*Saved data entries*.

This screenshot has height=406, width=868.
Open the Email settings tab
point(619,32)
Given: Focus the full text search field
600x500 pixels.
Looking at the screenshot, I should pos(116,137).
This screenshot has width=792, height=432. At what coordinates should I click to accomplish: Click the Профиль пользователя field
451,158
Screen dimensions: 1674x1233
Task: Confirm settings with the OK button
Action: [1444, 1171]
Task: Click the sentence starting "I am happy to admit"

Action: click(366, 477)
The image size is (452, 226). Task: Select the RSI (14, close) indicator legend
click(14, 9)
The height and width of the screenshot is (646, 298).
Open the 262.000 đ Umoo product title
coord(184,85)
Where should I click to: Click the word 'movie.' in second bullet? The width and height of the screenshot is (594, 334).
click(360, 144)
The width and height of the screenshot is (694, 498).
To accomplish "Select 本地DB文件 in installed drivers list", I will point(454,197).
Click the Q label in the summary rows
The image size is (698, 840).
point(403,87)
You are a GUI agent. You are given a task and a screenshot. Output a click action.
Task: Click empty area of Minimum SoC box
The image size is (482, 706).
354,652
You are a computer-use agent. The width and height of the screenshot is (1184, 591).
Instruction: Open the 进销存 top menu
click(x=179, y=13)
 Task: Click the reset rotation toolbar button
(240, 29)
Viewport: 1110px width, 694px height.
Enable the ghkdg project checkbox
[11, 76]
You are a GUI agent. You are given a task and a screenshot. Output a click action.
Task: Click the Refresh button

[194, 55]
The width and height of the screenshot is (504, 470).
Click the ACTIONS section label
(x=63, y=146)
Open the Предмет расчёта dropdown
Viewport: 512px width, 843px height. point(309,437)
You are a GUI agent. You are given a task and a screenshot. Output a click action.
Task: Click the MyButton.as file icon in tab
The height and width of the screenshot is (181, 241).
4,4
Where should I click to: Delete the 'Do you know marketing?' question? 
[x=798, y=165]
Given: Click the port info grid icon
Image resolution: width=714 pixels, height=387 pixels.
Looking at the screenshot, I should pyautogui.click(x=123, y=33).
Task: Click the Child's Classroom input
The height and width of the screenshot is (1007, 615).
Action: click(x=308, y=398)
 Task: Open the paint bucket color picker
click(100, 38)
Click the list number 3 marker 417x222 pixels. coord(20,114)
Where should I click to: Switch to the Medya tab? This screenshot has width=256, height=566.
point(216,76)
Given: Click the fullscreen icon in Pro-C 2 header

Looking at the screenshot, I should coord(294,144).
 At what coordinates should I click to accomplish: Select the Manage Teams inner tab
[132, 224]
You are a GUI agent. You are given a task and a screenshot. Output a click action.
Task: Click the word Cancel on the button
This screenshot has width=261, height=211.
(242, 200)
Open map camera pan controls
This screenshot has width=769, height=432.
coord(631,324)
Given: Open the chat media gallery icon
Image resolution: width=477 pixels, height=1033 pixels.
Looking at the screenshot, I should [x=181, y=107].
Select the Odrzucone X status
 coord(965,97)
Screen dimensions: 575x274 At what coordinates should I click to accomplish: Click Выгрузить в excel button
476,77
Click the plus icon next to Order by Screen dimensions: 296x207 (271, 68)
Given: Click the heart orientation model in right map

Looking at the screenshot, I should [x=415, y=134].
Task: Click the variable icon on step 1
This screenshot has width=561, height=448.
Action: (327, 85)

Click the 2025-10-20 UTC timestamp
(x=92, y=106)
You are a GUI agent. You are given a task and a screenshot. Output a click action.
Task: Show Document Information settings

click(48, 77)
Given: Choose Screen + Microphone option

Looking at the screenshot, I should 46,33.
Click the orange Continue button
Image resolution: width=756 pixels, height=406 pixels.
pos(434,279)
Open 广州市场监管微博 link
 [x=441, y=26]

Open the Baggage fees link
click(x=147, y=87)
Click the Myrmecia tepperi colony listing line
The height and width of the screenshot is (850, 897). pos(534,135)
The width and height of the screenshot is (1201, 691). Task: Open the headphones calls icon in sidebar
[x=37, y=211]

*What is expected*.
Every line from the one with "Click the 2025-10-20 UTC timestamp" through the last line of the records above should be returned exactly, please, and no others.

*Answer box*.
Click the 2025-10-20 UTC timestamp
(x=92, y=106)
You are a GUI agent. You are given a task and a screenshot. Output a click action.
Task: Show Document Information settings

click(48, 77)
Given: Choose Screen + Microphone option

Looking at the screenshot, I should 46,33.
Click the orange Continue button
Image resolution: width=756 pixels, height=406 pixels.
pos(434,279)
Open 广州市场监管微博 link
 [x=441, y=26]

Open the Baggage fees link
click(x=147, y=87)
Click the Myrmecia tepperi colony listing line
The height and width of the screenshot is (850, 897). pos(534,135)
The width and height of the screenshot is (1201, 691). Task: Open the headphones calls icon in sidebar
[x=37, y=211]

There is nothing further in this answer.